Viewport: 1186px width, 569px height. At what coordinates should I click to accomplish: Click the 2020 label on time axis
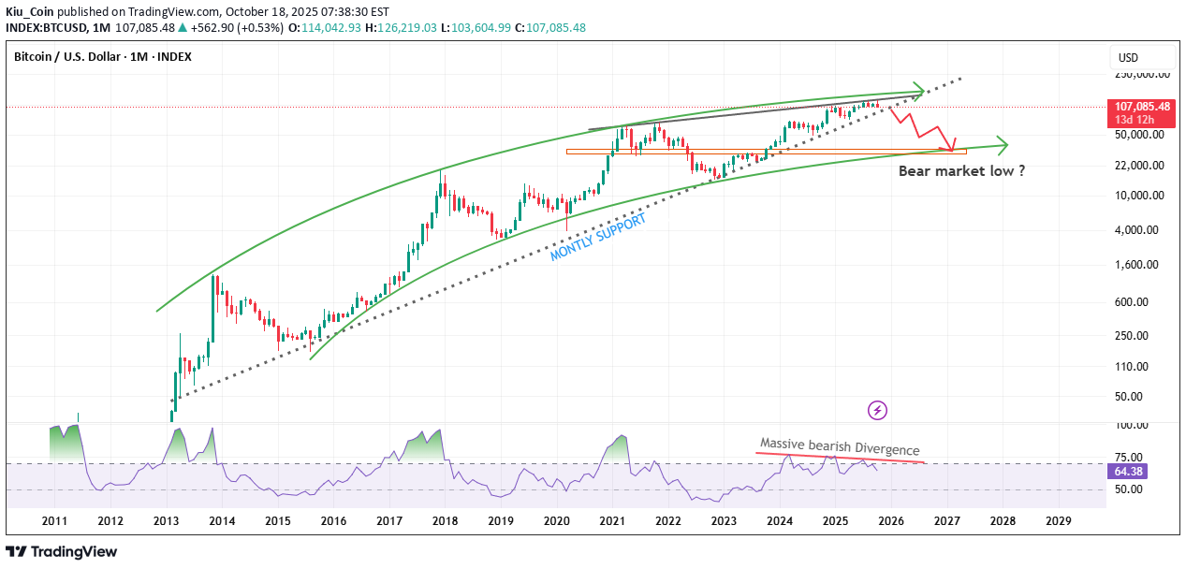[x=557, y=520]
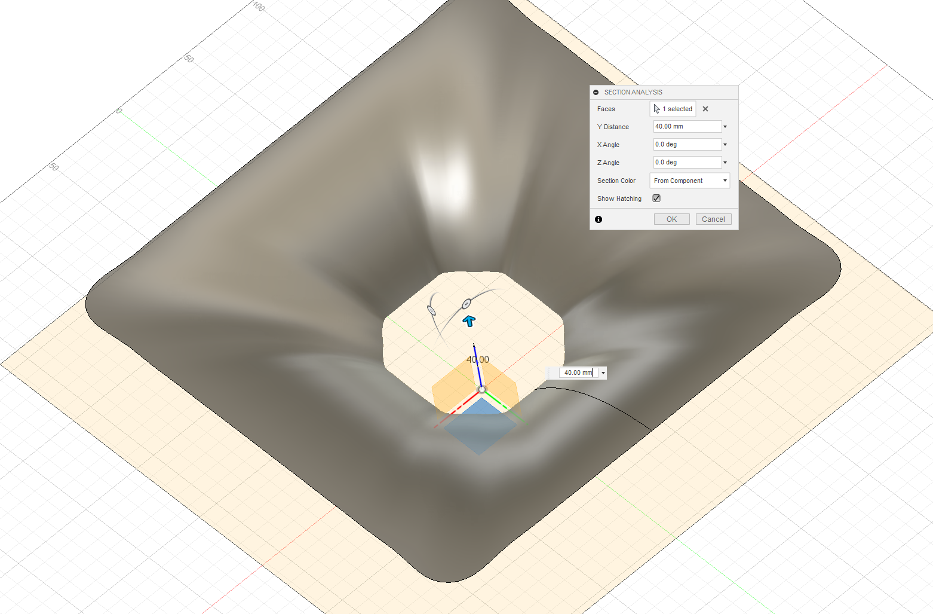Collapse the Section Analysis dialog

coord(596,92)
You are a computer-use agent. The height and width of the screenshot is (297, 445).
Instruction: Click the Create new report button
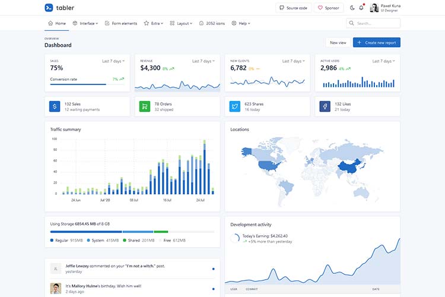(x=376, y=43)
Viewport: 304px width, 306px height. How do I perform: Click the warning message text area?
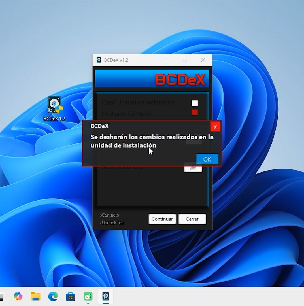[x=152, y=141]
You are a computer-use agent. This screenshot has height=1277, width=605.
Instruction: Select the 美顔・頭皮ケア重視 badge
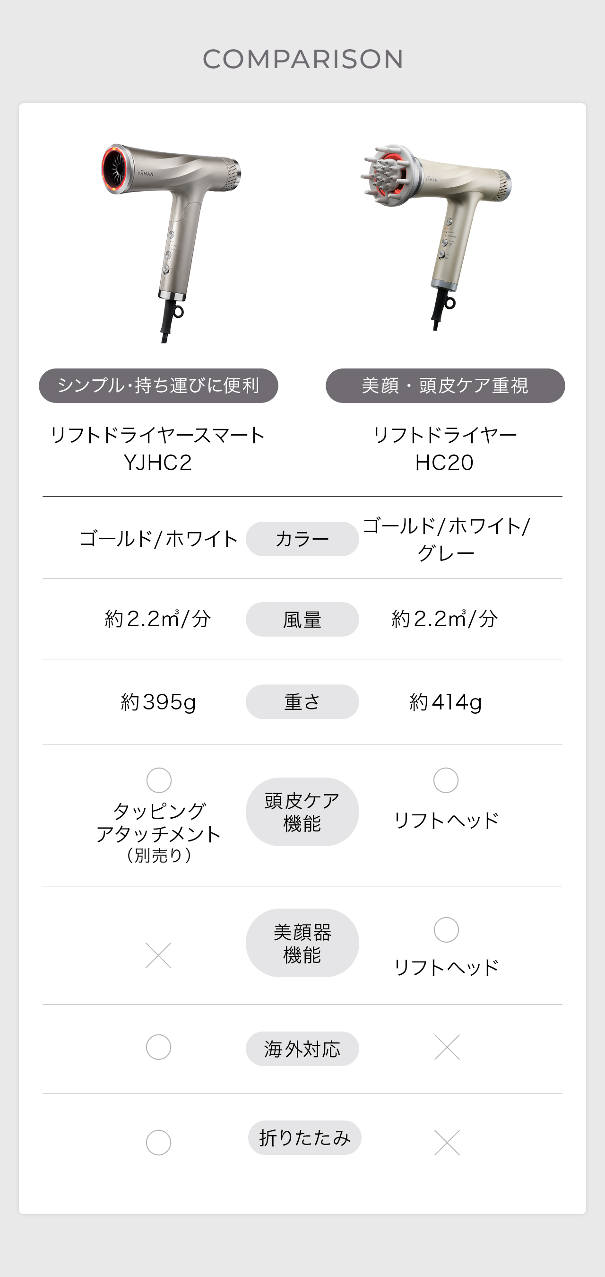(445, 386)
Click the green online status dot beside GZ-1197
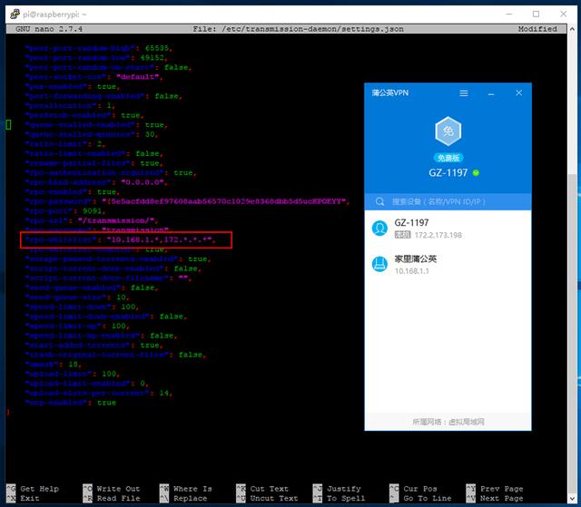The width and height of the screenshot is (581, 507). click(x=475, y=172)
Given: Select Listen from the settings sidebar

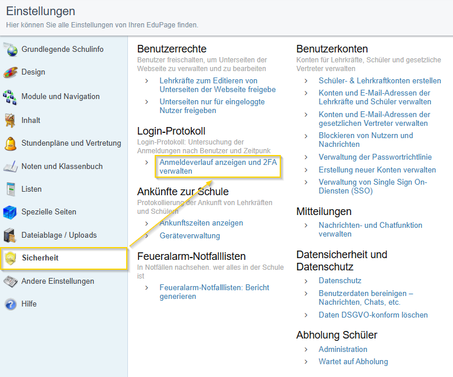Looking at the screenshot, I should (x=31, y=189).
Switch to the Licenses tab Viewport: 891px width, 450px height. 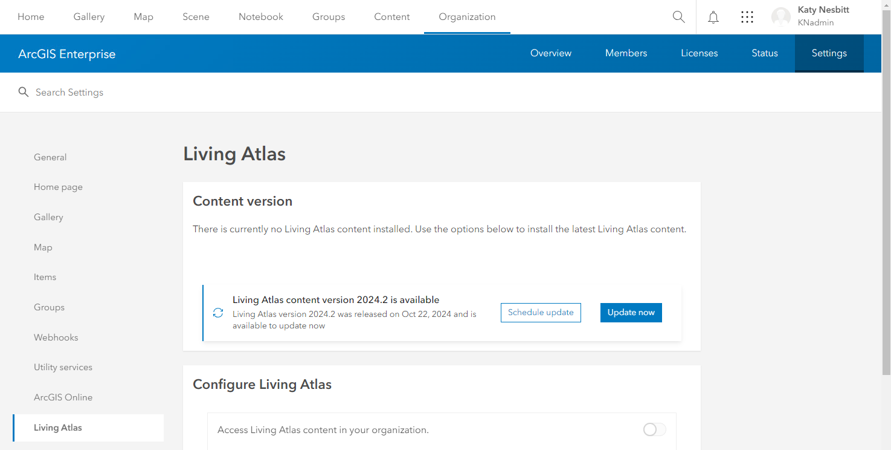coord(699,53)
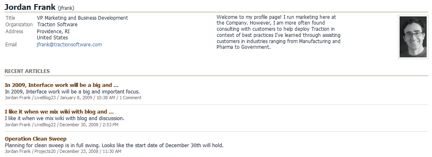Open Jordan Frank's profile photo
Viewport: 432px width, 157px height.
point(413,37)
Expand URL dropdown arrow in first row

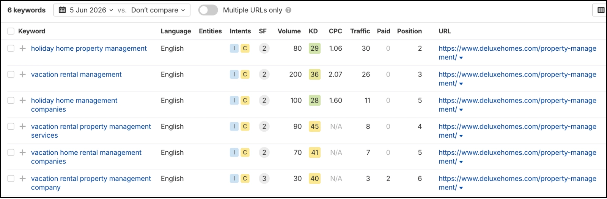pos(461,58)
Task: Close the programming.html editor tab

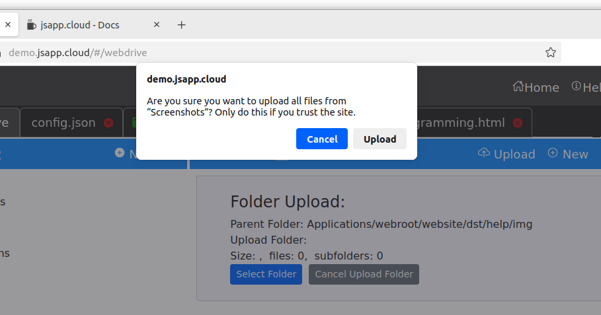Action: coord(518,123)
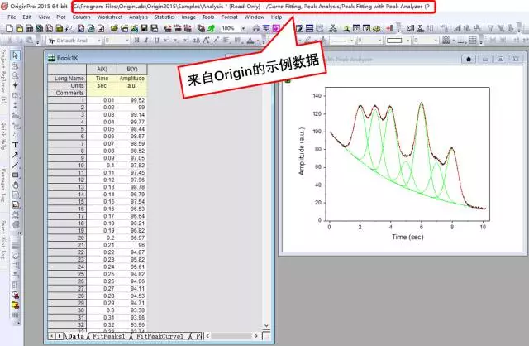Select column A(X) header

[102, 69]
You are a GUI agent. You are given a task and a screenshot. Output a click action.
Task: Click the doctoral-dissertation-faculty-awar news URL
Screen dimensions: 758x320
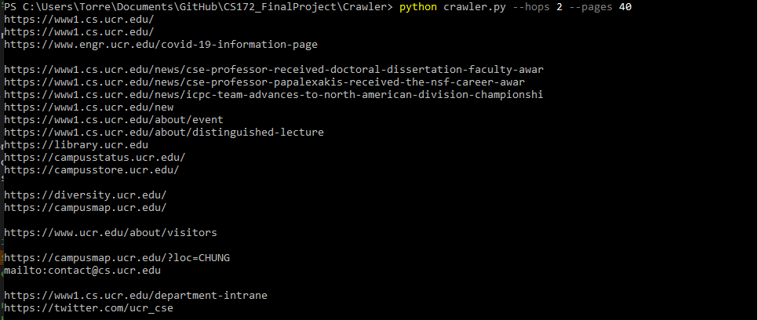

+===+

• **WORK TO BE COMPLETED**
In the data, the line that contains "Task: Close the programming.html editor tab" begins the part to write out; restate it and each line after it word for word through the end, with no pictures.

• **OUTPUT OF THE EXERCISE**
Task: Close the programming.html editor tab

Action: coord(518,123)
Select column A(X) header

[102, 69]
You are a GUI agent. You are given a task and a screenshot. Output a click action.
Task: Click the doctoral-dissertation-faculty-awar news URL
Screen dimensions: 758x320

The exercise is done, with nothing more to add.